Sorry I cannot provide complete code as it is an assignment.
C always passes by value. To change a variable passed to a function, instead of passing the variable itself, you pass a reference(its address).
Let's say you're calling your function with the old signature
int push(struct node* head,int element);
struct node *actual_head = NULL;
push(actual_head, 3);
Now before calling push, your variable actual_head will have value as NULL.
Inside the push function, a new variable head will be pushed to stack. It will have the same value as passed to it, i.e. NULL.
Then when you call head = malloc(...), your variable head will get a new value instead of actual_head which you wanted to.
To mitigate the above, you'll have to change the signature of your function to
int push(struct node** head,int element);
struct node *actual_head = NULL
push(&actual_head, 3);
Now if you notice carefully, the value of actual_head is NULL, but this pointer is also stored somewhere, that somewhere is its address &actual_head. Let's take this address as 1234.
Now inside the push function, your variable head which can hold the address of a pointer(Notice the two *), will have the value of 1234
Now when you do *head = malloc(...), you're actually changing the value of the object present at location 1234, which is your actual_head object.
C always passes parameters by value (i.e., by copying it). This applies even to pointers, but in that case, it is the pointer itself that is copied. Most of the times you use pointers, that is fine, because you are interested in manipulating the data that is pointed to by the pointer. However, in your situation, you want to modify the pointer itself, so you do indeed have to use a pointer to a pointer.
Yes.
The first version of your program was passing the pointer by value. Although it passed an address (held by the pointer to struct) it didn't pass the pointer's address - necessary to update the value.
Whenever you want to update a variable's value you must pass the variable's address. To pass a pointer address, you need a parameter pointer to pointer to type.
In your case, pointer to pointer to struct node.
The code is not doing what you think but not because it creates a copy of the node, it creates a copy of the pointer.
Try printing
fprintf(stdout, "Address of head: %p\n", (void *) head);
both, inside push() and in the caller function.
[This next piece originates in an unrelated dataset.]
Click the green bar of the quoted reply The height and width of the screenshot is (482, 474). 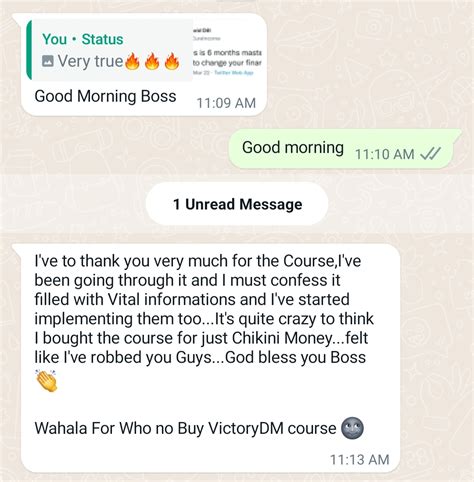[29, 50]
The pointer you pass in and the parameter have different addresses in memory although they both point to the same address, storing the result of malloc() in it doesn't persist after the funcion has returned.
You need to pass a pointer to the pointer like this
int push(struct node **head, int element)
{
/* Ideally, check if `head' is `NULL' and find the tail otherwise */
*head = malloc(sizeof(**head));
if (*node == NULL)
return SOME_ERROR_VALUE;
/* Do the rest here */
return SOME_SUCCESS_VALUE_LIKE_0;
}
And to call it, just
struct node *head;
head = NULL;
push(&head, value);
/* ^ take the address of head and pass a pointer with it */
of course, the push() implementation should be very differente but I think you will get the idea.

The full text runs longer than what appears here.